Expressing Gratitude for Our Magnificent Planet That Sustains All Life

Eikev, Deuteronomy 7:12–11:25

D'Var Torah By: Cantor Evan Kent

I have been a long-distance runner for most of my adult life: marathons, half-marathons, ultra-marathons, adventure races. Of all the places I’ve run, nothing really compares to the beauty—both natural and man-made–in Jerusalem, my newly adopted home. Within an area of just a few kilometers, I can be running around the walls of the Old City or inside a large urban wildlife refuge.

On Sunday mornings, I frequently take a scenic route that takes me to Gan Sacher, Jerusalem’s equivalent of Manhattan’s Central Park. There are playgrounds, picnic areas, ball fields, and on Sunday morning a ton of trash littering the ground.

In this week’s Torah portion, Eikev we read:

For your God is bringing you into a good land, a land with streams and springs and fountains issuing from plain and hill; a land of wheat and barley, of vines, figs, and pomegranates, a land of olive trees and honey; a land where you may eat food without stint, where you will lack nothing; a land whose rocks are iron and from whose hills you can mine copper. When you have eaten your fill, give thanks to your God for the good land given you. Take care lest you forget the your God and fail to keep God’s commandments, rules, and laws, which I enjoin upon you today.

The people are told they will soon enter a land filled with the historic seven species, as well as a land rich in mineral deposits: iron and copper, as well as copious amounts of clean water. The Israelites are blessed with multiple environmental gifts and it might be expected that subsequent and adjacent verses would caution us to respect the land and the bounty of the fields and trees, but the Torah does not offer this warning. Instead, we are told that the bounty of the land is predicated on the collective remembering of God’s continued beneficence to the Israelite nation. In order for the Israelite nation to receive the fruit of the earth, the fledgling Israelite nation is told:

Do not forget the Eternal your God—who freed you from the land of Egypt, the house of bondage…who brought forth water, who fed you manna…Remember that is the Eternal your God who gives you the power to get wealth, in fulfilment of the covenant… (Deut 8:12-18)

Over and over, throughout the Torah, the Israelites are told to remember and recall their Exodus from Egypt and that they are all descendants of slaves. This act of remembrance is so fundamental to development as a people, that in the morning prayer service we are asked to recall six episodes from Torah, including the Exodus from Egypt:

            Recall the Exodus from Egypt

            Recall Amalek

            Recall standing at Sinai

            Recall the Golden Calf

            Recall Korach

            Recall Shabbat- the first gift (Mishkan Tefillah, p. 43)

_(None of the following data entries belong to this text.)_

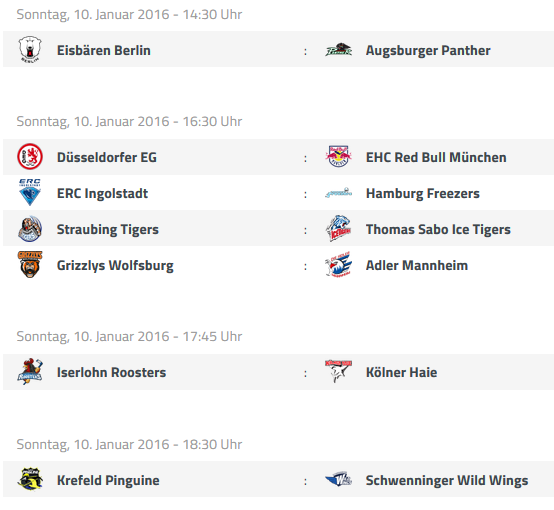Image resolution: width=554 pixels, height=510 pixels.
Task: Open the Adler Mannheim team name
Action: click(x=417, y=265)
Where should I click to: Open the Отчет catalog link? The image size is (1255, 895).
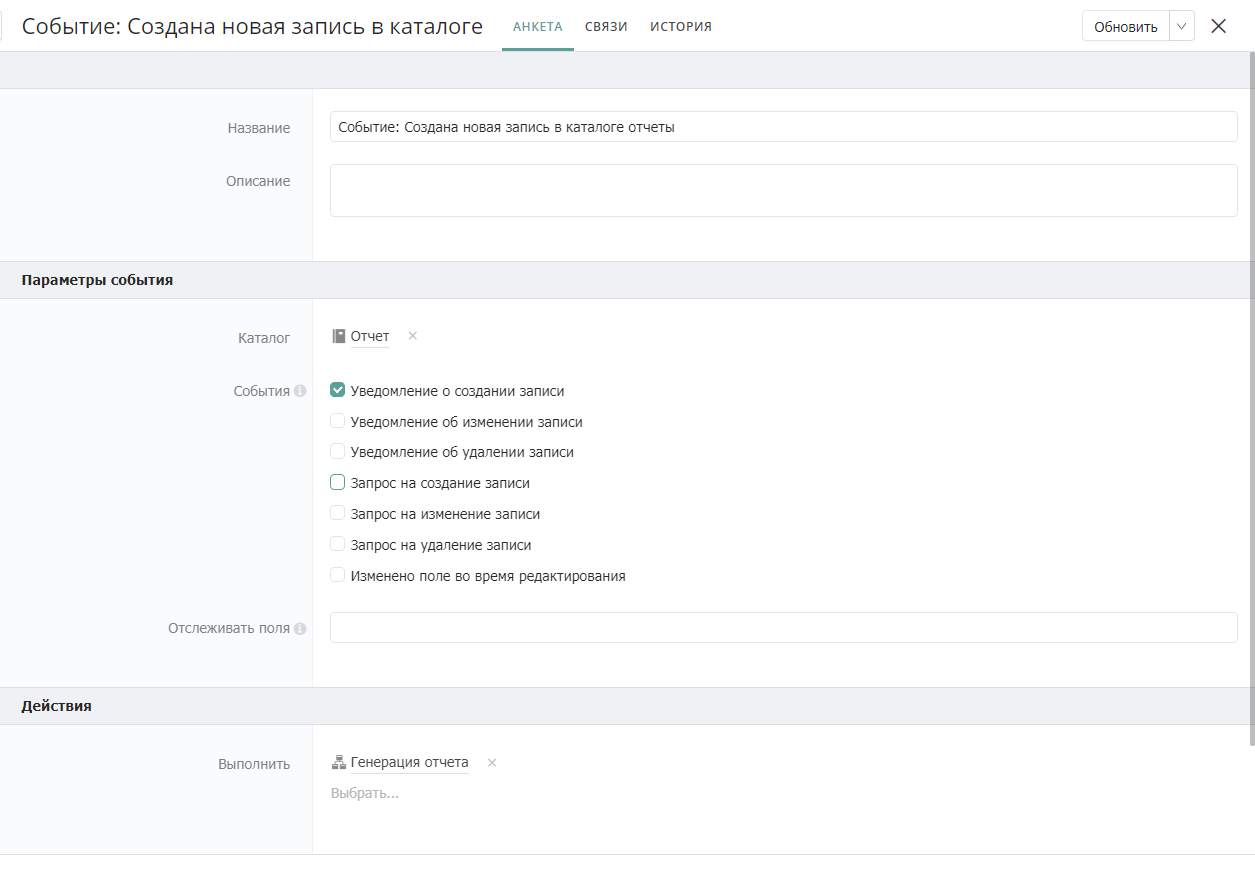[369, 336]
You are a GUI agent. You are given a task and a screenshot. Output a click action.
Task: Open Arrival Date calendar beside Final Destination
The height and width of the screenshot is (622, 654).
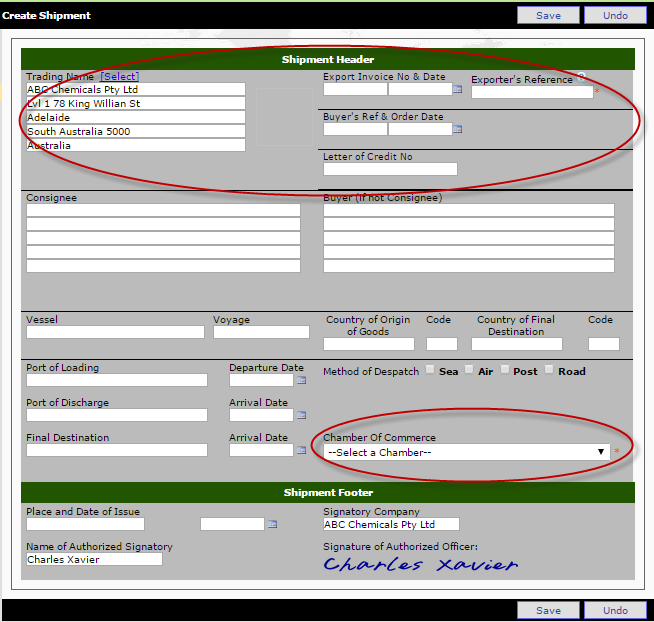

In this time of heightened awareness of the risks of climate change, environmental despoliation, and food insecurity, perhaps we need to add another remembrance. One that  predates the Exodus, one that goes back to the Garden of Eden. In Genesis, Adam and Eve are told it is their responsibility to “work and keep” the Garden (Genesis 2:15) and in Ecclesiastes Rabbah we are told, “Observe how beautiful is the work of my creation. Take care not to destroy it, for no one will repair it after you” (Ecclesiastes Rabbah 7:13). And the Psalmist tells us: “The Earth is the Lord’s and the fullness thereof, the world and those who live in it” (Psalms 24:1). As Jews throughout the world, and especially here in Israel, we need to remember that the food we eat and the natural resources we enjoy are gifts.

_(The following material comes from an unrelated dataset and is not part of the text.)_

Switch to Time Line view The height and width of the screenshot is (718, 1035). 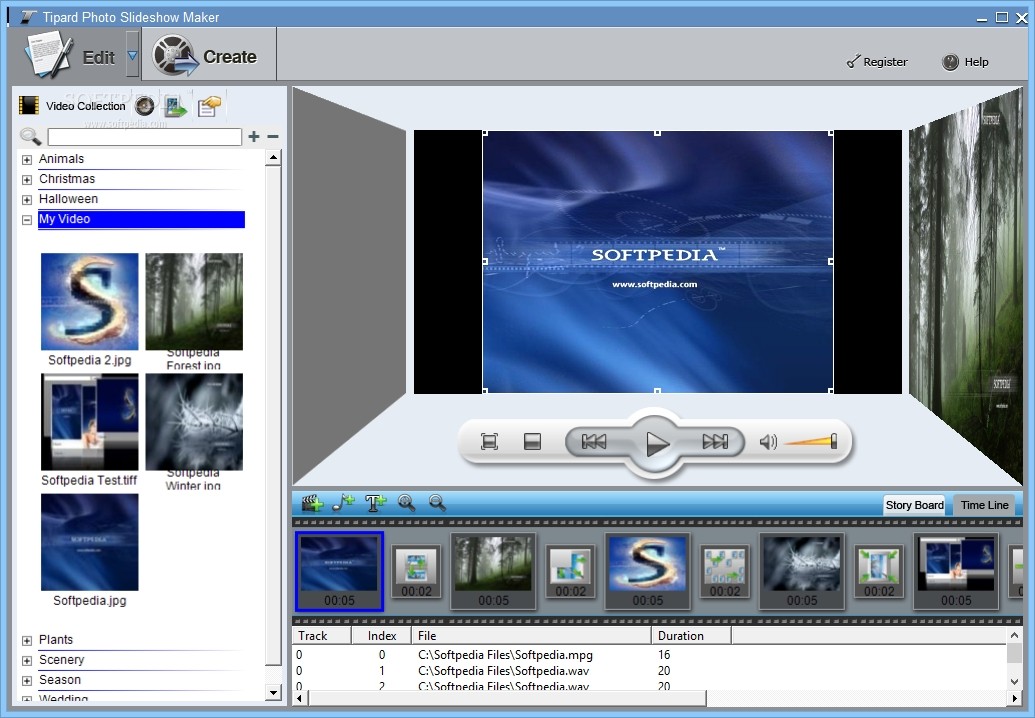tap(984, 505)
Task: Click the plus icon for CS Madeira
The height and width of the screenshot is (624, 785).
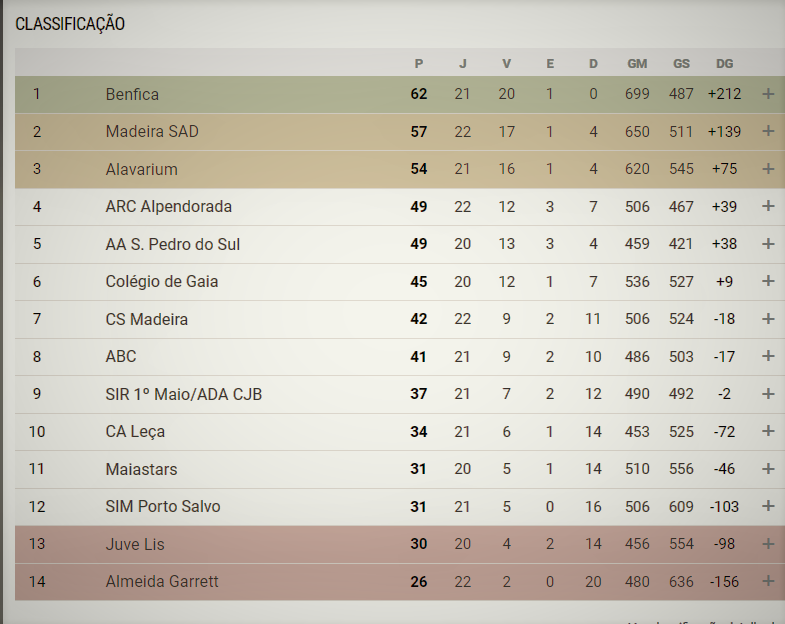Action: click(x=768, y=319)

My running through the Jerusalem’s streets early in the morning is a form of moving meditation: I sing, I pray, and I rejoice in the brilliance and wonder of the human body. Maybe it’s time that I add these remembrances to my daily ritual to offer thanksgiving for who we are as a people, but also gratitude for the privilege of being a steward of this magnificent planet that sustains all life.